|Comfort in the form of fruits and veggies|
I am about to ramble on about food issues. Today was a challenging day, I have plateaued and it is frustrating me. On top of that I was out and about today and I walked past a sub shop and came this close to giving in. Instead I ducked out of the rain and had a few sips of a Starbucks Hot Cocoa and threw the rest in the trash. I feel a bit on the brink of being out of control. I ate a baked potato tonight and I am even guilty about that. It is that eating disorder devil that sits on my shoulder every now and then and taunts me. Food is an issue with me and I have been trying to eat more but I admit it makes me feel very uncomfortable. I have been adding a second morning light meal and I am not sure I should continue to do so. I have thought about going low carbohydrate for a few weeks to mix things up.

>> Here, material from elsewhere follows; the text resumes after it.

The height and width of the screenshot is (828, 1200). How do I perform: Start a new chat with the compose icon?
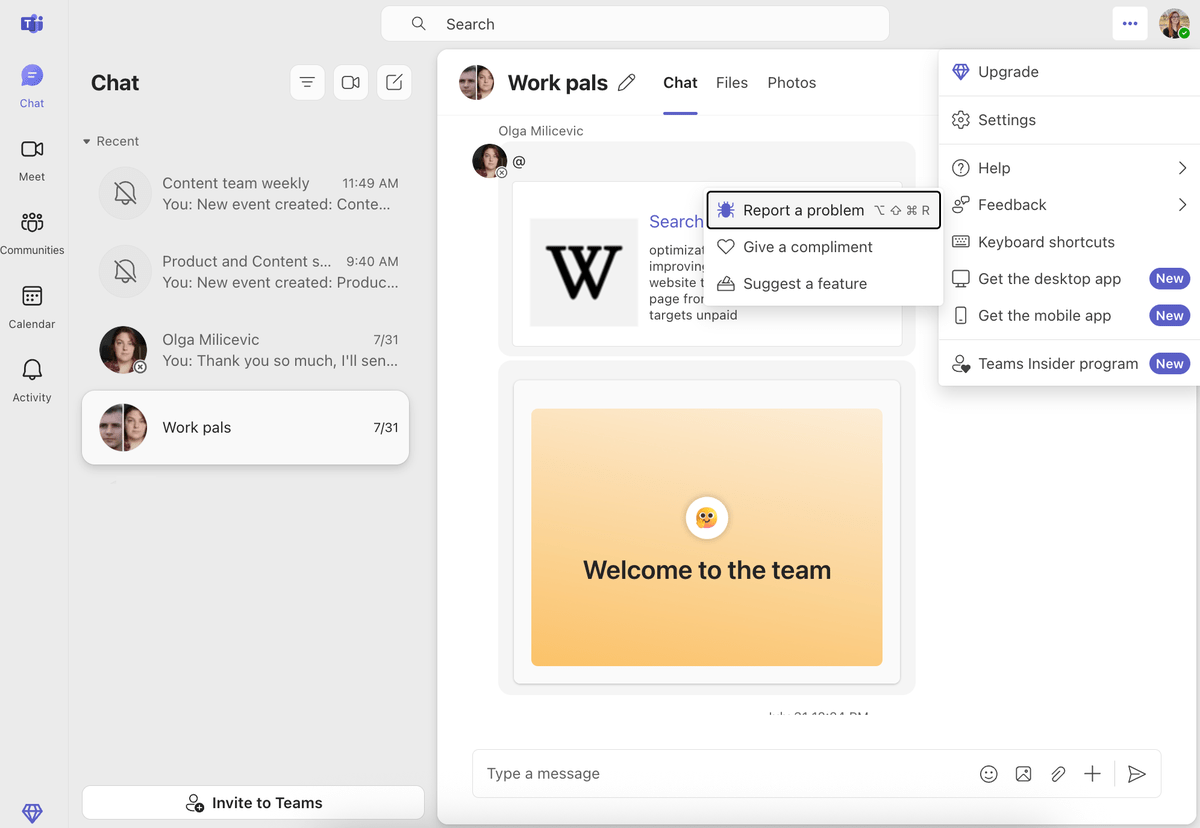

I did a yoga class and I am about to get on the treadmill now. I need to work through this food anxiety. The thing with me is I normally do not give into food cravings, and I rarely have them. Today I just felt overwhelmed and could have been on the brink of overeating. Weigh in is a few days away and it does not escape me that I am struggling just to make it into the 160's and my final goal is 130. I am still a good four pounds away from my next charity.
So I am off to do the treadmill, and hopefully work out some of this negative banter within my chaotic mind. I will be in Phoenix soon and I want to go feeling confident and strong and in control.

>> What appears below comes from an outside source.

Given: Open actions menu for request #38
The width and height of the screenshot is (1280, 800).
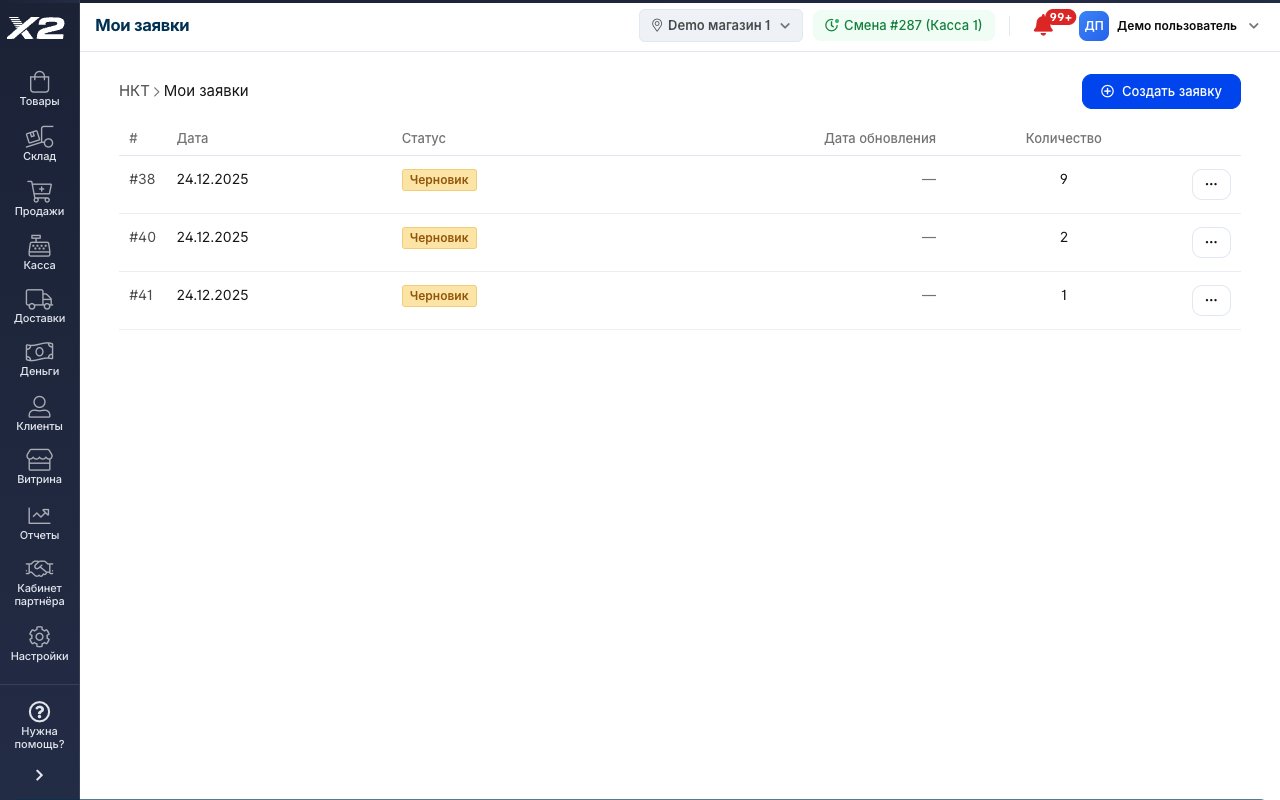Looking at the screenshot, I should [x=1211, y=185].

Here is my food journal for today. In addition I drink tons of water. I think tomorrow I will have the tuna minus the rice and skip the oatmeal and instead have some egg whites. No potato, especially at night.

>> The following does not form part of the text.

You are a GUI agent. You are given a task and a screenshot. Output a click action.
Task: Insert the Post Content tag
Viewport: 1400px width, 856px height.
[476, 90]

1 ThinkThin high protein bar
coffee non dairy cream and 1 tsp sugar
1 packet sugar free oatmeal
sushi, 1 tuna roll with rice, tuna, avocado, ginger, wasabi
a few sips of Starbucks Hot cocoa
One baked potato, with 1 tsp light butter, and 1 tsp fat free sour cream
1 97% lean burger 110 cal
romaine, celery, onions, carrots, cabbage with vinegar
I feel today was a bit much for me, I am scaling it down tomorrow.